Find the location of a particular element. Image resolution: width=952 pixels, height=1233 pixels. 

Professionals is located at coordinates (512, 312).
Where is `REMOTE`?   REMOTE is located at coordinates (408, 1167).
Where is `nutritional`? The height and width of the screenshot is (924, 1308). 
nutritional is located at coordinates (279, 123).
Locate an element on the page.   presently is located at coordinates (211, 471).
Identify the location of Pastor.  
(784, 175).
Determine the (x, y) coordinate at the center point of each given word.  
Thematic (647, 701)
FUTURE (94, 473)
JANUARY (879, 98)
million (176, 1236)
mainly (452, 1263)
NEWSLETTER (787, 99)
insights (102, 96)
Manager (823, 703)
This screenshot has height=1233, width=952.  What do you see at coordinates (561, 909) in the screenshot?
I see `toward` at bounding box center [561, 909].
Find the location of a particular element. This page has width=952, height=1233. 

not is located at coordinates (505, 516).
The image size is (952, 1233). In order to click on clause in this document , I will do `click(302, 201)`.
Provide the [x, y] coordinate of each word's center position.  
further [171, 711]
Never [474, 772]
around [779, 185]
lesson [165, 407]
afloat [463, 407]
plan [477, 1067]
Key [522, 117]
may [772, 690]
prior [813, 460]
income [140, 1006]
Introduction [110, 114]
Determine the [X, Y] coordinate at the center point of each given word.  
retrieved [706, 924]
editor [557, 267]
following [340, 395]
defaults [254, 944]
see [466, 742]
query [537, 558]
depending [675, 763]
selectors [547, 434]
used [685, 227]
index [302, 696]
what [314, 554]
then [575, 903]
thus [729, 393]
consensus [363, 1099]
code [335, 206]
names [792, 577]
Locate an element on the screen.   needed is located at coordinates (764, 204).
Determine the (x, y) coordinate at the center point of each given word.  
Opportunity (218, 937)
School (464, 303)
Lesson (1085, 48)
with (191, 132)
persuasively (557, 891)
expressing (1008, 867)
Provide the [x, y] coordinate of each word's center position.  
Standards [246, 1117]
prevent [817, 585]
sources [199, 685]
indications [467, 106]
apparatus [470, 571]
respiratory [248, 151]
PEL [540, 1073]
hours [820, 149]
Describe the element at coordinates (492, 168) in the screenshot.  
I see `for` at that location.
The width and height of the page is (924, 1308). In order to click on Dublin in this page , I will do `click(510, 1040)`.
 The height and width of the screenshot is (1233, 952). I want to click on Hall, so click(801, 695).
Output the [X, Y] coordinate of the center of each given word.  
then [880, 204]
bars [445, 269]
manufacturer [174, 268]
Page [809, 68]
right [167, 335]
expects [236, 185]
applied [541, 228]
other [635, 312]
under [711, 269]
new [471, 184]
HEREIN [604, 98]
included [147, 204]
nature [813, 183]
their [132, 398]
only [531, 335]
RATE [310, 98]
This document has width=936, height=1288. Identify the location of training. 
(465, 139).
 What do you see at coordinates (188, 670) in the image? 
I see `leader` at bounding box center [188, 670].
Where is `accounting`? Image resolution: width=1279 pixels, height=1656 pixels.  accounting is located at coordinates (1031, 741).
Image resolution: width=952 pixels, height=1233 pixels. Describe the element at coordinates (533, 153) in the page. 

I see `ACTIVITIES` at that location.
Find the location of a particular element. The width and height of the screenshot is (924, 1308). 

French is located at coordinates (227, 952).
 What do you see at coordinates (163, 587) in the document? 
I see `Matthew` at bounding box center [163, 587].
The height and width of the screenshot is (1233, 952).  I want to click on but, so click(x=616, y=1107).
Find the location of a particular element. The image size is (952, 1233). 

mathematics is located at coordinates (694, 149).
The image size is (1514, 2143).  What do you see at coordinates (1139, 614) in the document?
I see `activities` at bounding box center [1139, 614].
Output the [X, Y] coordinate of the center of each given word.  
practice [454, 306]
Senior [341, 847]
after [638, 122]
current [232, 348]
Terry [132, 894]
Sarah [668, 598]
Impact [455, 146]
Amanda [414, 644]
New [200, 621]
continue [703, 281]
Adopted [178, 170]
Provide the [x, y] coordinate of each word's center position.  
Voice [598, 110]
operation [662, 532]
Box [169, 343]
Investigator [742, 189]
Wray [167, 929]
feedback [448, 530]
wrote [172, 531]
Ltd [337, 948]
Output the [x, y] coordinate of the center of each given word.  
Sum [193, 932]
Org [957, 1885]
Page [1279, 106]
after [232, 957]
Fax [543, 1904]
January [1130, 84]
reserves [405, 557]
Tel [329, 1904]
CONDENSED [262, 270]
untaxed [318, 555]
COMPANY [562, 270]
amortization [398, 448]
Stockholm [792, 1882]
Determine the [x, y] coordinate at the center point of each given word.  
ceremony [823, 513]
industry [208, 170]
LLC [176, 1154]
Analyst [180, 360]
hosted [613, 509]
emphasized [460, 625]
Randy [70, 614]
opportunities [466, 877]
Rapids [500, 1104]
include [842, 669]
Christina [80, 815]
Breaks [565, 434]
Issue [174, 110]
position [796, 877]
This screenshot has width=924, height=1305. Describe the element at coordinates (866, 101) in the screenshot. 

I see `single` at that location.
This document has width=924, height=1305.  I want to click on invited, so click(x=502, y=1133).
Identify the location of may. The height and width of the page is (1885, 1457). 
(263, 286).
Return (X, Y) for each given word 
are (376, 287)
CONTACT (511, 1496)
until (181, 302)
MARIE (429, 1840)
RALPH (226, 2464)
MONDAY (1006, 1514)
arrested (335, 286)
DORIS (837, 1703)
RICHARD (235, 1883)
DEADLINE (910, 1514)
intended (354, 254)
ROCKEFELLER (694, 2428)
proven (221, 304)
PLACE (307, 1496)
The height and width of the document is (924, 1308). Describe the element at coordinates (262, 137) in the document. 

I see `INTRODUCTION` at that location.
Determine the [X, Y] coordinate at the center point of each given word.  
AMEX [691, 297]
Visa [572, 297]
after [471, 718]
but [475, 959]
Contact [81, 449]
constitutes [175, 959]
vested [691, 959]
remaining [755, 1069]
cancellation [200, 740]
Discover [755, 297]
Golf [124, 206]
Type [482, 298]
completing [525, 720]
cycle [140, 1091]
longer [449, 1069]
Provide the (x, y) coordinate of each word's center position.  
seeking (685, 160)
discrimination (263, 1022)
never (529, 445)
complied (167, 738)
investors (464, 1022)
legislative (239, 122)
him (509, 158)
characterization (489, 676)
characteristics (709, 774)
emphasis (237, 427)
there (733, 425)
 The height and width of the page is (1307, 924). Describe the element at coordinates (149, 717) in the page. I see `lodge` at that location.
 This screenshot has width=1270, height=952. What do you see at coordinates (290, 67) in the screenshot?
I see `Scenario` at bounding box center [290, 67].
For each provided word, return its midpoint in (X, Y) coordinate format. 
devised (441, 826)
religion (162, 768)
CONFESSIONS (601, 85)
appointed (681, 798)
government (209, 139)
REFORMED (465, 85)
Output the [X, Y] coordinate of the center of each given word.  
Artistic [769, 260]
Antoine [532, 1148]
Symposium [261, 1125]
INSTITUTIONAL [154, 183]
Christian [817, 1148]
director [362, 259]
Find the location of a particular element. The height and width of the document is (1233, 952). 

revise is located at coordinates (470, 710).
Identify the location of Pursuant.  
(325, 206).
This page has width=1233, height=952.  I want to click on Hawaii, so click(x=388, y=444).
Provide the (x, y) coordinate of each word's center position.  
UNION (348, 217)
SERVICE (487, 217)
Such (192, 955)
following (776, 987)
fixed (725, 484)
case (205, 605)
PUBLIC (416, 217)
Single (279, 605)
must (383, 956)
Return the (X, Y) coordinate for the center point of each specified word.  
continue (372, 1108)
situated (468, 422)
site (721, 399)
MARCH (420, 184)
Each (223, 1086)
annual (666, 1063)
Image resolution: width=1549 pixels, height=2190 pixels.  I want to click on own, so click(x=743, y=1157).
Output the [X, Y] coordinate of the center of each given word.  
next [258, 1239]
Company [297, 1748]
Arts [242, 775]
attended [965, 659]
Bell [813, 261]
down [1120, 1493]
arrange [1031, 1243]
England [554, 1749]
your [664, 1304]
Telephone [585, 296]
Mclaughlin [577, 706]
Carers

-------------------------

WHAT THE TASK REQUIRES |
Please render the entries above as a numbered list, starting at the line that contains "Find the location of a particular element. The height" and stopping after the line that contains "(325, 206).". Leave out any blank lines.

EXERCISE OUTPUT |
1. Find the location of a particular element. The height and width of the document is (1233, 952). 
2. revise is located at coordinates (470, 710).
3. Identify the location of Pursuant.  
4. (325, 206).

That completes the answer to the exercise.